*AUSGEWÄHLTER AUSZUG*
•••

Unzeitgemäße Gedanken: Tagebücher 2 (German Edition)
Doch auch unser neues Dienstmädchen, das nicht gerade eine appetitliche Erscheinung ist, das arme Mädchen, küsst er ebenso, und er schmeichelt ihr heftig. Ganz offen sichtlich küsst er nicht die Person, sondern genießt den Kuss und sucht dabei die Vorteile, die aus dem Schmusen und Schmeicheln folgen können. Diese Untreue schneidet uns ins Herz. Wir sind eifersüchtig. Doch wir haben genug gelebt und erfahren, um zu verstehen: Er ist untreu, weil er ein Mensch ist, liebt uns nicht wirklich, weil er weiß, dass wir ihn mehr lieben. Wir müssen es ertragen, dass er auch um die Gunst anderer wirbt. Wir müssen uns damit abfinden, dass er eine kleine Hure ist; denn er ist ein Mensch.
Ich weiß, ich habe noch Kraft. Doch ich spüre auch, dass ich lustlos bin, also auch in Richtung Tod spähe. Der Mensch stirbt, wenn ihn das Leben nicht mehr interessiert. Auch meine Arbeit interessiert mich nicht mehr gänzlich, absolut. Den Menschen kann man nicht helfen, und was für einen Wert hat das Schreiben, das Denken an sich? … Ich kann noch vierzig Jahre leben und schreiben – warum auch nicht? –, doch genauso gut kann ich heute Nacht für immer einschlafen. Und ich lehne mich innerlich gegen die Idee dieser Möglichkeit auch nicht auf.

•••

(Beispiele zur Bildschirmlokalisierung)

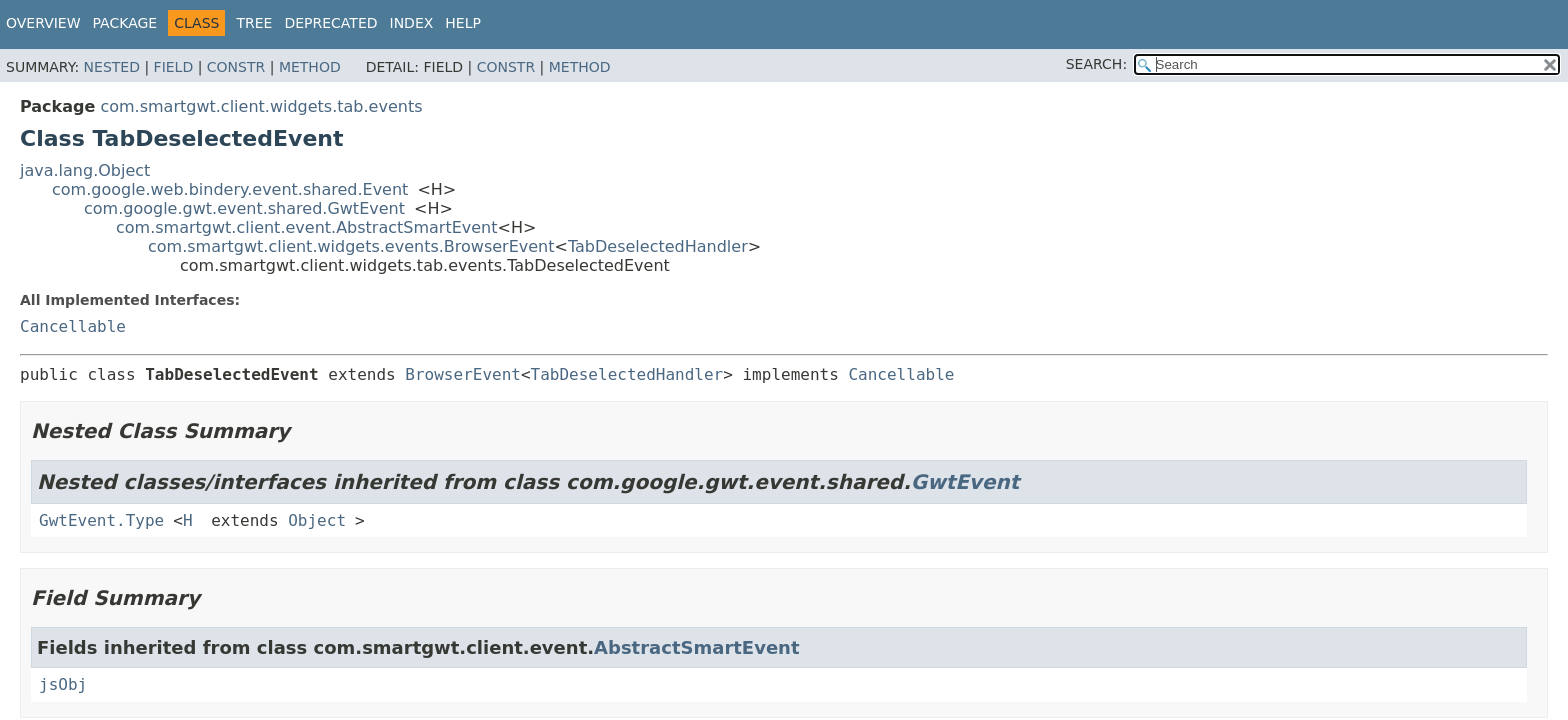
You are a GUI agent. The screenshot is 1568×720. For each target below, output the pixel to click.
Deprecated (330, 23)
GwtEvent (965, 482)
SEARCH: (1096, 64)
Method (310, 67)
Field (174, 67)
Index (412, 23)
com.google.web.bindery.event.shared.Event (230, 189)
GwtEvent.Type (101, 520)
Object (317, 520)
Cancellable (73, 326)
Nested (112, 67)
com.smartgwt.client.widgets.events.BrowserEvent (351, 246)
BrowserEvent (463, 374)
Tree (254, 23)
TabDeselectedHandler (658, 246)
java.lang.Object (85, 170)
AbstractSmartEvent (696, 647)
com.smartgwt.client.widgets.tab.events (261, 106)
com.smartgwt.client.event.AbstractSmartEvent (307, 227)
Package (125, 23)
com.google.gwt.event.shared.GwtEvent (244, 208)
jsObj (63, 684)
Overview (43, 23)
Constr (236, 67)
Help (463, 23)
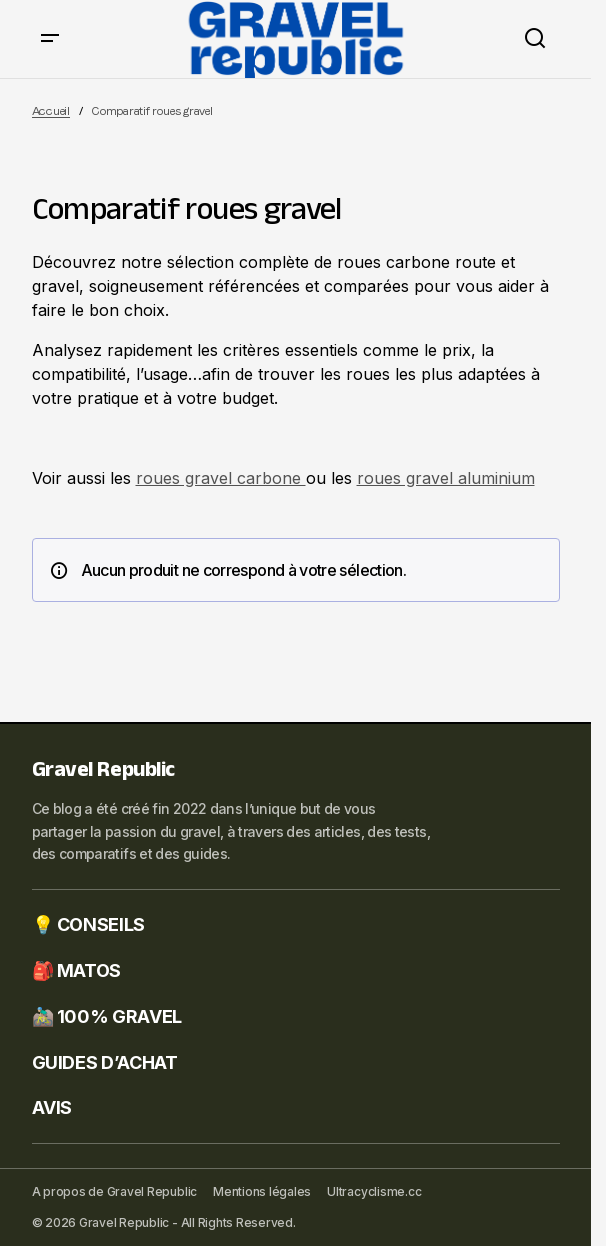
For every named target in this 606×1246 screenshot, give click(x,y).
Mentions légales (262, 1191)
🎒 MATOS (76, 970)
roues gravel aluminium (446, 478)
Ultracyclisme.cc (374, 1191)
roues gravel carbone (221, 478)
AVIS (52, 1107)
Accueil (51, 111)
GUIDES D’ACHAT (105, 1062)
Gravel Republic (103, 772)
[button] (50, 39)
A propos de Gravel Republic (115, 1191)
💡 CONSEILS (88, 924)
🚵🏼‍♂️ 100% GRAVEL (107, 1016)
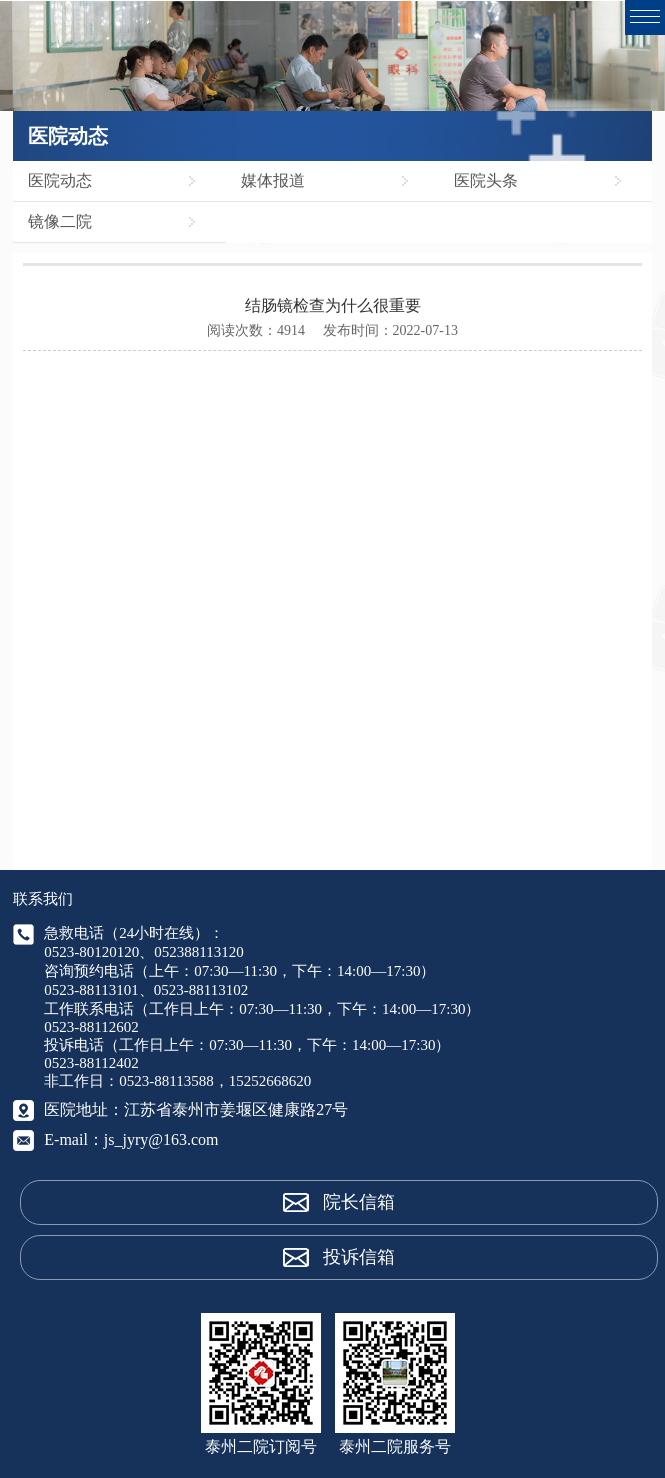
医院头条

•••

*AUFGABEN*
A. Wiederhole wortgetreu die Zeilen der Auflistung vom Anfang bis einschließlich der Zeile mit "TabDeselectedHandler (658, 246)", ohne die Bilder.
B. Führe den Tagebuchauszug über Eifersucht und Todesgedanken dort weiter, wo er endet.
Der Tagebuchauszug und die Auflistung sind voneinander getrenntes Material.

*LÖSUNGEN*
A.
You are a GUI agent. The screenshot is 1568×720. For each target below, output the pixel to click.
Deprecated (330, 23)
GwtEvent (965, 482)
SEARCH: (1096, 64)
Method (310, 67)
Field (174, 67)
Index (412, 23)
com.google.web.bindery.event.shared.Event (230, 189)
GwtEvent.Type (101, 520)
Object (317, 520)
Cancellable (73, 326)
Nested (112, 67)
com.smartgwt.client.widgets.events.BrowserEvent (351, 246)
BrowserEvent (463, 374)
Tree (254, 23)
TabDeselectedHandler (658, 246)

B.
Der Tod kann nur von der Liebe besiegt werden, für einige Zeit; doch ich glaube nicht an die Liebe. Ich bestreite nicht, dass es sie gibt; es gibt sie; sie ist von großer Kraft; ich habe sie kennengelernt. Aber diese Kraft interessiert mich nicht mehr. Ich kenne ihre Erscheinungsformen, das Material, das nötig ist, damit sie zum Leben erwacht, ihren Preis und ihre Folgen, die Voraussetzungen für sie und ihre Beschaffenheit. Ich kenne sie, soweit man die Voraussetzungen zum Leben kennt. Die Möglichkeit zu lieben lockt mich nicht. Der Tod ist eine ebensolche Kraft und vielleicht sogar noch absoluter, vollkommener.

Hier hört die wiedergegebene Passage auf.